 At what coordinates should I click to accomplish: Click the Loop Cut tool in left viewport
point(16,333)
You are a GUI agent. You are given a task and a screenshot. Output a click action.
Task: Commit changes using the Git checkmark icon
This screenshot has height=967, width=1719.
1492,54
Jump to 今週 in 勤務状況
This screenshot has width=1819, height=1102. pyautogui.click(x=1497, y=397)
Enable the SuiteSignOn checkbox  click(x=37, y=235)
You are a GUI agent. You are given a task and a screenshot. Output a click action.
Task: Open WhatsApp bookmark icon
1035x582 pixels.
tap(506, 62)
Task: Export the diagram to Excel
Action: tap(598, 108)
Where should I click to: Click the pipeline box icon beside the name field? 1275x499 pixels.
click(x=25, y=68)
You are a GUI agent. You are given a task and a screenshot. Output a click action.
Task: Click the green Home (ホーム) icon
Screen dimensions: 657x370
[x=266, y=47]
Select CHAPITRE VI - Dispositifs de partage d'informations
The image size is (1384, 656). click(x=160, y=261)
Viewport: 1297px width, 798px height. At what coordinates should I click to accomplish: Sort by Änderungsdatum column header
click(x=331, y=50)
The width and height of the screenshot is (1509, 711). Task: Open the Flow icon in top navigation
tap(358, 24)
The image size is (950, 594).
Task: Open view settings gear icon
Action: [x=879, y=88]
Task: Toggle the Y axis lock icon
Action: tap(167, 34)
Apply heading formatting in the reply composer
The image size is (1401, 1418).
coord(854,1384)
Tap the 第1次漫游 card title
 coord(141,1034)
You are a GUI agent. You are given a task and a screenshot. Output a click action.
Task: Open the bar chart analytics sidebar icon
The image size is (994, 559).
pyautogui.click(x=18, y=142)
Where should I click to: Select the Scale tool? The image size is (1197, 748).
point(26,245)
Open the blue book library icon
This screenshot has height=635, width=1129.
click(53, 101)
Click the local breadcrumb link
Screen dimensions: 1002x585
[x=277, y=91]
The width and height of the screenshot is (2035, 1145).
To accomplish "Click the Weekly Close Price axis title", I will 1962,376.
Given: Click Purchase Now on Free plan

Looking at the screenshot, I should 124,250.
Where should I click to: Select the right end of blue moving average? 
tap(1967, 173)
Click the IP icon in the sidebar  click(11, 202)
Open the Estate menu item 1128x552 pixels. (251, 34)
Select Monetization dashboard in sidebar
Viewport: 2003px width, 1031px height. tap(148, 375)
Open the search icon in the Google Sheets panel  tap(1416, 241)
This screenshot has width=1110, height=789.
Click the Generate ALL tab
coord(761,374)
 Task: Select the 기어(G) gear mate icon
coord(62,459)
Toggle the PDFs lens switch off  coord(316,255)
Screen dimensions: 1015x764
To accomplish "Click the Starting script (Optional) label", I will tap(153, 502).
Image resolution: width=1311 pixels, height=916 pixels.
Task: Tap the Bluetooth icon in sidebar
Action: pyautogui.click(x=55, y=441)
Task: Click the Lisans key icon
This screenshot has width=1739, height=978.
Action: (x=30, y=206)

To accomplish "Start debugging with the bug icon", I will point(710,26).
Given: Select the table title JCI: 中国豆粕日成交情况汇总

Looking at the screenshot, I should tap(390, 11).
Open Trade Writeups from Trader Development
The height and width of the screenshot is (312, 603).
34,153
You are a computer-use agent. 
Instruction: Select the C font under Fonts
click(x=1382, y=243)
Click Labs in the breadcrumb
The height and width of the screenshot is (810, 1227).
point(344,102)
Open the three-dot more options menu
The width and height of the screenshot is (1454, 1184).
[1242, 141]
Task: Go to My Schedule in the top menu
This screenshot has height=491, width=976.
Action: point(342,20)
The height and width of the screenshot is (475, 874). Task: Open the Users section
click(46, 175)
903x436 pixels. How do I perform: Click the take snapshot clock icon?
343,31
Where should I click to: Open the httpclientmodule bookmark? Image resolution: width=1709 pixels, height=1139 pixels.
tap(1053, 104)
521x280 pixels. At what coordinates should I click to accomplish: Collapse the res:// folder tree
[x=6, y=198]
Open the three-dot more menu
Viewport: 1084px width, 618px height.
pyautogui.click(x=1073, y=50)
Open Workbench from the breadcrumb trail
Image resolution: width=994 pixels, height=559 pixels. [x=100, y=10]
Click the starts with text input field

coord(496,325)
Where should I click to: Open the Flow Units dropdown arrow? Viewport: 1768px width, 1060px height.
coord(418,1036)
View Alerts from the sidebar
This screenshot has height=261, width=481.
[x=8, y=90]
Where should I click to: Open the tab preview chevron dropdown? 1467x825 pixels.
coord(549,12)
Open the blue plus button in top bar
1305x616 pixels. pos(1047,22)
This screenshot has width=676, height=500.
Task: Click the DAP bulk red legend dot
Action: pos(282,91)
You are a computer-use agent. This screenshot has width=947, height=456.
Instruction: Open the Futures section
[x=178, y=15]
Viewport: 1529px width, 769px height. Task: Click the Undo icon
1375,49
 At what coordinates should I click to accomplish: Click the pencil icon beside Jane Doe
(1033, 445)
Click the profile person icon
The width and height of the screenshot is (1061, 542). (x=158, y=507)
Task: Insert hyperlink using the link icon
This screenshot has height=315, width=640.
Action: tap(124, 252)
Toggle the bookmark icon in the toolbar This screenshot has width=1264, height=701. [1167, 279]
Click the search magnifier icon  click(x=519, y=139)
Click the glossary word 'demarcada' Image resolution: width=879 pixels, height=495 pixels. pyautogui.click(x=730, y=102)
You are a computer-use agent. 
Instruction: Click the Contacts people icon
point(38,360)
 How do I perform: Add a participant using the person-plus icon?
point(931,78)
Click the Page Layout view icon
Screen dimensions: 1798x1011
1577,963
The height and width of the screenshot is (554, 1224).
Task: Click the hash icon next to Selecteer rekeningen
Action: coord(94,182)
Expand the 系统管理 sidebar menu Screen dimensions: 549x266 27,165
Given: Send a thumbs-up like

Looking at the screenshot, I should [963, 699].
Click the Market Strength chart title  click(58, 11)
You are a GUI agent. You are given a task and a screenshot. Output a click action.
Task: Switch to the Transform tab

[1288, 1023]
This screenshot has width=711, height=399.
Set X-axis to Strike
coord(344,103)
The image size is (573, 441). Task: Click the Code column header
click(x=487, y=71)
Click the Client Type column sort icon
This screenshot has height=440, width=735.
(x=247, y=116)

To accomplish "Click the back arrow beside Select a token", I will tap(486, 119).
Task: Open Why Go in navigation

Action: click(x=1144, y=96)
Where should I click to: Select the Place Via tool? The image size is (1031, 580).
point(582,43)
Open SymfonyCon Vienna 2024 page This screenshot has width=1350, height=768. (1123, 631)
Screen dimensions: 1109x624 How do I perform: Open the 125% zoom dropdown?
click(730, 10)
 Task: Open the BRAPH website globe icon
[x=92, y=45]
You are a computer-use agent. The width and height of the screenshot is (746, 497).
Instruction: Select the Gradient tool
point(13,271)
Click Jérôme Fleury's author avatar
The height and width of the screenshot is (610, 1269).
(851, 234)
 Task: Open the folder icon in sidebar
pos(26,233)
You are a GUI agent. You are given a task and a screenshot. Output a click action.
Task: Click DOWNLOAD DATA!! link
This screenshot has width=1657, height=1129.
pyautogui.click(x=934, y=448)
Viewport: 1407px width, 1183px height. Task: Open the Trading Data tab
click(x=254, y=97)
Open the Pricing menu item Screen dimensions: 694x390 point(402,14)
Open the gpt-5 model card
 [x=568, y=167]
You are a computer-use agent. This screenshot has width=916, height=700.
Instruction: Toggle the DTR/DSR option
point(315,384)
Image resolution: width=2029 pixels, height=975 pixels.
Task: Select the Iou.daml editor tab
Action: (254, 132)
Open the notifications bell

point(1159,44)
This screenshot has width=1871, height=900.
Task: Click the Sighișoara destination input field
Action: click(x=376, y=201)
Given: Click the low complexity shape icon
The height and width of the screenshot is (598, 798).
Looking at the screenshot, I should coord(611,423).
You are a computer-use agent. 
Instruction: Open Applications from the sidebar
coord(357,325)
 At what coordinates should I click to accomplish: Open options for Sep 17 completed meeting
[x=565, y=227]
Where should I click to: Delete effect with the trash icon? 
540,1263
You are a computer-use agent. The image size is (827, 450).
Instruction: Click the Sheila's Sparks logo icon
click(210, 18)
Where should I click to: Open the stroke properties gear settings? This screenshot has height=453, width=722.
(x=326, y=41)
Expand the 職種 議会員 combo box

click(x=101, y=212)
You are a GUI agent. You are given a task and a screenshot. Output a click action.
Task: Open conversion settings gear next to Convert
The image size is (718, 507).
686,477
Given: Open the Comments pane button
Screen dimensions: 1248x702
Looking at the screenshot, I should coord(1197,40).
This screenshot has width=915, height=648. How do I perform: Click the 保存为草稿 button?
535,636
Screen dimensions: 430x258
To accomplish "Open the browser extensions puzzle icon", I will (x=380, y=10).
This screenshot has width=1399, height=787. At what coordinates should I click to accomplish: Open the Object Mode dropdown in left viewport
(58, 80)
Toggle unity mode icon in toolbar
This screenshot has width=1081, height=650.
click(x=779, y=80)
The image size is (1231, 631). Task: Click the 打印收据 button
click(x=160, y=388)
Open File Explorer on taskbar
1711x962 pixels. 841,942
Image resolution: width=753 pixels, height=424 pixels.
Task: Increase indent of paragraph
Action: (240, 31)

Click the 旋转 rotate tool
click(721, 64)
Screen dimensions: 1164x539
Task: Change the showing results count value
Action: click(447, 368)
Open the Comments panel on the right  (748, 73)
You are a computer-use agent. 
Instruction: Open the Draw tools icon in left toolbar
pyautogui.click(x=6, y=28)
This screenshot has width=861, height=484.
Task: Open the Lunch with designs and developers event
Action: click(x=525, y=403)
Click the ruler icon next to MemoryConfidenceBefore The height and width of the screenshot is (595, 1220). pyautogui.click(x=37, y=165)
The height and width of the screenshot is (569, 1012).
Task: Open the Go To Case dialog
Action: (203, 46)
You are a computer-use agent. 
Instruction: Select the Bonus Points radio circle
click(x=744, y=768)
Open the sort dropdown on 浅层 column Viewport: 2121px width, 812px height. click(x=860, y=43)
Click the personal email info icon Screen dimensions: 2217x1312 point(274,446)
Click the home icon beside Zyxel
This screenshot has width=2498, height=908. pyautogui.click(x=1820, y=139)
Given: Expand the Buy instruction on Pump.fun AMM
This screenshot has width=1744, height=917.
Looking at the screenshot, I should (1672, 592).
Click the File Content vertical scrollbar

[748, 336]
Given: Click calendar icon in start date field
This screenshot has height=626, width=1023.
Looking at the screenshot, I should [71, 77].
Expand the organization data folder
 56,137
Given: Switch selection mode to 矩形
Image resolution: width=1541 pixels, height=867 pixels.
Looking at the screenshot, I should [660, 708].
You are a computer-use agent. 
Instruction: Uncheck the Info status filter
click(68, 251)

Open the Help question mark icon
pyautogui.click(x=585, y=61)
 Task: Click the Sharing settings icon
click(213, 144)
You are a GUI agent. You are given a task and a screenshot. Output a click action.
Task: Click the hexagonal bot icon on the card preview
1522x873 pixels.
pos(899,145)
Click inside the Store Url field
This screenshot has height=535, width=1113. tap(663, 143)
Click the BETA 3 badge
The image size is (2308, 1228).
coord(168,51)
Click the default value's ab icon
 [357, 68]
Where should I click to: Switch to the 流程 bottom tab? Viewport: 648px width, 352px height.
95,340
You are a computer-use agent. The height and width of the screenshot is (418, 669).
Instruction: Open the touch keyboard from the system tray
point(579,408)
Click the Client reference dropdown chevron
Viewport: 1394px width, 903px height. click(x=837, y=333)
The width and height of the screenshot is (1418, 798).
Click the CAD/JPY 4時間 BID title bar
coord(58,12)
***
Problem: Within the listing above, locate the line containing "Instruction: Select the Gradient tool" and the line containing "Task: Click DOWNLOAD DATA!! link". Reproduce those two lines and all lines between them exactly, with nothing added.

Output for this task:
Instruction: Select the Gradient tool
point(13,271)
Click Jérôme Fleury's author avatar
The height and width of the screenshot is (610, 1269).
(851, 234)
 Task: Open the folder icon in sidebar
pos(26,233)
You are a GUI agent. You are given a task and a screenshot. Output a click action.
Task: Click DOWNLOAD DATA!! link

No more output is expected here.